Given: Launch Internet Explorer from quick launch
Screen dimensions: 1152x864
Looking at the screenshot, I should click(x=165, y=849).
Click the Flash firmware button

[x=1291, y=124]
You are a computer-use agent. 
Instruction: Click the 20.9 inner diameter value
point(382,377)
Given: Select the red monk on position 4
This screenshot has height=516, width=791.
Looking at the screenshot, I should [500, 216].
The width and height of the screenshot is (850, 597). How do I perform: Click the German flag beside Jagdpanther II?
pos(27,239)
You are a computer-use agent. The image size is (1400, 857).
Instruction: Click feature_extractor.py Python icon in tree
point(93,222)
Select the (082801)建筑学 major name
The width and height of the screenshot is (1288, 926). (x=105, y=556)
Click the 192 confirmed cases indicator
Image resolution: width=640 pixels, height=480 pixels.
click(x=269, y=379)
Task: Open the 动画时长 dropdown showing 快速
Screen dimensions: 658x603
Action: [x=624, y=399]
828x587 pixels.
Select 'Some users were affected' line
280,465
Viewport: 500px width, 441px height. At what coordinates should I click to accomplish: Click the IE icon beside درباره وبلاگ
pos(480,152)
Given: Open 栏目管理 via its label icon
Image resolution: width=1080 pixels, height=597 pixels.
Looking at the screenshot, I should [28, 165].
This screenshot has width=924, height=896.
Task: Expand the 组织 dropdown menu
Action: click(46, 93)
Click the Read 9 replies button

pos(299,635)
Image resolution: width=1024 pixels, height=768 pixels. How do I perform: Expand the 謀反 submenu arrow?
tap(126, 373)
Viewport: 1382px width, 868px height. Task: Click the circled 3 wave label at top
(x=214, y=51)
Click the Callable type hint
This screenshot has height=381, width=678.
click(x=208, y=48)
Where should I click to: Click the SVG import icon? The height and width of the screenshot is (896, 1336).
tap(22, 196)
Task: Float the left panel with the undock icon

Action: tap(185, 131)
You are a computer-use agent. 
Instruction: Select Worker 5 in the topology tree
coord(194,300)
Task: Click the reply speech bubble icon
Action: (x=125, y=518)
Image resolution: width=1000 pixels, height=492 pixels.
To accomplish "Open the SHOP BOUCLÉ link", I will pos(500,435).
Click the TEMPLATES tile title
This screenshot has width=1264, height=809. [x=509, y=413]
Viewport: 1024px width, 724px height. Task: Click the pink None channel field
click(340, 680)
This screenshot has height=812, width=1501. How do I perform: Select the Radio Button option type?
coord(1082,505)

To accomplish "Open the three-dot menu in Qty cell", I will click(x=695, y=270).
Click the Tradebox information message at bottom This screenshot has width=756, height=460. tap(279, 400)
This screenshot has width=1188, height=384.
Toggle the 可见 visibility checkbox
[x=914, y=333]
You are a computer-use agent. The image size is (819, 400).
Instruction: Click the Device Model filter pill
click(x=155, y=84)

__________

> _Task objective_
Please rewrite the part of the material that opens with the line containing "Task: Open the 动画时长 dropdown showing 快速" and closes with the line containing "(x=214, y=51)", changing "Viewport" to "Screen size" and leaving everything else unchanged. Give only those lines.

> _Task solution_
Task: Open the 动画时长 dropdown showing 快速
Screen dimensions: 658x603
Action: [x=624, y=399]
828x587 pixels.
Select 'Some users were affected' line
280,465
Screen size: 500px width, 441px height. At what coordinates should I click to accomplish: Click the IE icon beside درباره وبلاگ
pos(480,152)
Given: Open 栏目管理 via its label icon
Image resolution: width=1080 pixels, height=597 pixels.
Looking at the screenshot, I should [28, 165].
This screenshot has width=924, height=896.
Task: Expand the 组织 dropdown menu
Action: click(46, 93)
Click the Read 9 replies button

pos(299,635)
Image resolution: width=1024 pixels, height=768 pixels. How do I perform: Expand the 謀反 submenu arrow?
tap(126, 373)
Screen size: 1382px width, 868px height. Task: Click the circled 3 wave label at top
(x=214, y=51)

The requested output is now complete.